Cherem revela que o pacote turístico para Buenos Aires de sete dias, incluindo passagem aérea hospedagem, café da manhã, transfer e city tour, pode sair por U$ 900. Num câmbio de R$ 1,70, variação de julho, sairia por R$ 1.530. Com a cotação desta sexta-feira, dia 31 de outubro, em que o dólar turismo fechou em R$ 1,94, a viagem ficaria R$ 414 mais cara.
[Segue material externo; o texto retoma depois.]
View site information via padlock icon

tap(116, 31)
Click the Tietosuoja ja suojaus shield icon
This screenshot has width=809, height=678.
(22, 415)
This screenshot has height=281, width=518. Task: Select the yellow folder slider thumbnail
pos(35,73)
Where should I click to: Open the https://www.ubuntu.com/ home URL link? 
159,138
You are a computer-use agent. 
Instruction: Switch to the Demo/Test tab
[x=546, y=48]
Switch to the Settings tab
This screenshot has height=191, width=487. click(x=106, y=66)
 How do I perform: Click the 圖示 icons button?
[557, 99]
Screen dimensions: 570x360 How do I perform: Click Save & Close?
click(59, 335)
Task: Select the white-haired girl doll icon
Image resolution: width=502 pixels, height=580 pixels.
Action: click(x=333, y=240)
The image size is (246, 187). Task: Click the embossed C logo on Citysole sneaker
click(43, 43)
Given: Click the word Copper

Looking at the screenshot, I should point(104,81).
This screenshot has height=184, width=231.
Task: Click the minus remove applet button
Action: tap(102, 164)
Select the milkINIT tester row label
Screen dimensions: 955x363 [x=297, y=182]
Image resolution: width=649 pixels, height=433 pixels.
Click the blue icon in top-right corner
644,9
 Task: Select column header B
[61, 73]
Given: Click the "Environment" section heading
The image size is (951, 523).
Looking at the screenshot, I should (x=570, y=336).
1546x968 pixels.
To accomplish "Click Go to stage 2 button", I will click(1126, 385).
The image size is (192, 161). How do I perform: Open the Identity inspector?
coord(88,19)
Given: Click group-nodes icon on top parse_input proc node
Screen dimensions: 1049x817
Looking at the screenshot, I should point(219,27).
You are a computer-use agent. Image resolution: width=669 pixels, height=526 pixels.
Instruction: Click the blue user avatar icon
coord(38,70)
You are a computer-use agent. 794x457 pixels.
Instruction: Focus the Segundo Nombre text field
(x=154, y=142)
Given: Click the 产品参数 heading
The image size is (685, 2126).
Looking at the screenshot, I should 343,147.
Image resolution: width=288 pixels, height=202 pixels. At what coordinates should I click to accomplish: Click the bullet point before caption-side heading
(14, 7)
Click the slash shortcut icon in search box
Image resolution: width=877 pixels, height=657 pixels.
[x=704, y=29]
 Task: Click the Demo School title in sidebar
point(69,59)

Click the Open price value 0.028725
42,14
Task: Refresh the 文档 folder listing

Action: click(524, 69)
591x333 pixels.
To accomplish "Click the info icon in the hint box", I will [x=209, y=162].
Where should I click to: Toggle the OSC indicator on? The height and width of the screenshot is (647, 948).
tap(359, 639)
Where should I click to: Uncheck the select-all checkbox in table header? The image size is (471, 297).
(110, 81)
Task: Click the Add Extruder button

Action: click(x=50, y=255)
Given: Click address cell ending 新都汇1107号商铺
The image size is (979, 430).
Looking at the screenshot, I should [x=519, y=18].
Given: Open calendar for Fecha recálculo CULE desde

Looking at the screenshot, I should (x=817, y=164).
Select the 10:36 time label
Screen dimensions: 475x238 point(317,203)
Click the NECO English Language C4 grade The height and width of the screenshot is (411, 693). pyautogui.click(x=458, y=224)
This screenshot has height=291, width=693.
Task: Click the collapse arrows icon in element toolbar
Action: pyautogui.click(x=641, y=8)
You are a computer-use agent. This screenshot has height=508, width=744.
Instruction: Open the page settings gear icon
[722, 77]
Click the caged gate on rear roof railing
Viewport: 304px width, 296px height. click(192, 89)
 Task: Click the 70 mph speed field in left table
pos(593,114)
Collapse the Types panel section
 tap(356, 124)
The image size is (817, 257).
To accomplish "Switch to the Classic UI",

Quando a advogada Michele Mendonça decidiu viajar para Buenos Aires, a crise ainda não tinha estourado. "Quando comprei as passagens aéreas, o dólar estava em R$ 1,56." O câmbio começou a aumentar poucos dias antes dela embarcar. "A hospedagem foi paga em dólar. Não houve aumento no valor combinado, mas como o dólar subiu, em reais o custo da hospedagem ficou maior."

Foto de vários folders de viagem Michele conta que as compras ficaram mais limitadas. "Como o real se desvalorizou frente à moeda americana, as compras que todos diziam que valia a pena, não compensavam."

Para atrair os turistas, muitas operadoras estão fixando o câmbio e também facilitando a forma de pagamento, oferecendo bons descontos para quem pagar à vista. O setor está otimista. "Não acredito mais numa queda brusca do dólar. Entretanto, a moeda não deve voltar à cotação de R$ 1,70", afirma Marcela.

Outra opção das agências têm sido apostar nos pacotes nacionais. O nordeste é a região que atrai mais os turistas. A cidade que apresenta um custo mais acessível é Porto Seguro. Marcela afirma que um pacote de sete dias em dezembro pode sair por R$ 1.100 e em janeiro por R$ 800. O preço varia de acordo com o tipo de hospedagem que é oferecida.

Segundo Frederico, o juizforano gosta de litoral e, com a chegada do verão, a procura por cidades com praias é grande. O agente de viagem menciona também cidades no sul do país, como Camburiú e Florianópolis, em Santa Catarina.

Conselhos antes de fechar o pacote

As festas de final de ano podem ajudar a alavancar o turismo, paralisado neste último último mês. Marcela afirma que a procura por pacotes no réveillon aumenta 30%. Para quem está programando uma viagem na data, o conselho dos profissionais é planejar com antecedência.

Se a preferência for por destinos internacionais, Cherem recomenda acompanhar o câmbio, pois é o que pode pesar no orçamento. "Os pacotes são fechados com o câmbio do dia. Não temos como prever se haverá aumento ou queda."

Marcela diz que deixa o cliente livre para decidir. "Se a pessoa quiser fechar, pode ser melhor, porque se o dólar subir, ela já garantiu a viagem." Outra dica é viajar com dólar, pois é aceito em qualquer lugar e evita preocupação com a oscilação da moeda durante o passeio.